Un couple, propriétaire d'une maison en bois, réplique exacte de la maison de George Washington, édifiée en 1931 à Vincennes afin de servir de pavillon américain lors de l'exposition coloniale et remontée ensuite à Vaucresson, la déclare à l'ISF, avant l'abattement de 30 % pour résidence principale, 2 773 237 € en 2010 et 2 641 179 € en 2011. L'administration redresse pour insuffisance d'évaluation, évaluant la maison pour les années concernées à 5 635 000 € et 5 537 000 €.

Pour les propriétaires, la valeur déclarée s'explique par le fait que, si la maison est entièrement construite en bois à l'exception des fondations, ce qui en fait toute l'originalité et le caractère exceptionnel, la spécificité du matériau implique de nombreuses contraintes en termes d'entretien, de gardiennage et de nécessité d'un contrat de télésurveillance exigée par les assureurs.

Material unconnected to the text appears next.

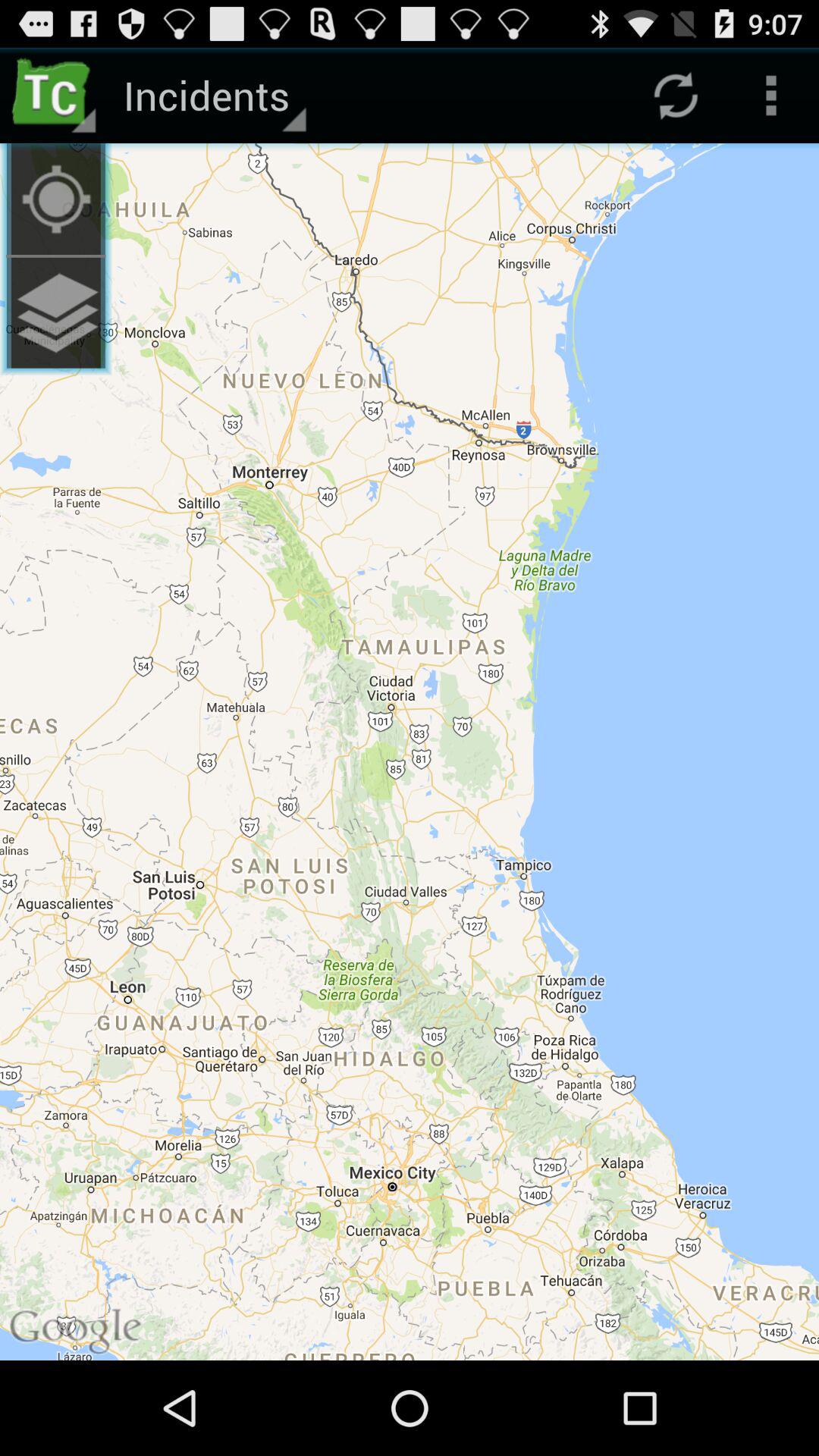
launch icon to the left of the incidents item (55, 95)
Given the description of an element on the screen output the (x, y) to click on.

De surcroît, une partie du parc de six hectares sur lequel se situe le bien est frappée d'une servitude non ædificandi entraînant une interdiction de bâtir. Enfin, la maison est classée bâtiment remarquable par la commune, empêchant toute modification des façades.

Les propriétaires reprochent à l'administration d'avoir insuffisamment motivé l'évaluation de la maison, les termes de comparaison retenus dans la proposition de rectification correspondant à des maisons de grand standing, de style architectural classique, construites dans des matériaux traditionnellement utilisés en région parisienne et situés dans des villes voisines mais de standing plus élevé, de sorte qu'ils ne sont pas comparables à leur propre bien.

Les propriétaires sont déboutés par le tribunal de grande instance de Nanterre.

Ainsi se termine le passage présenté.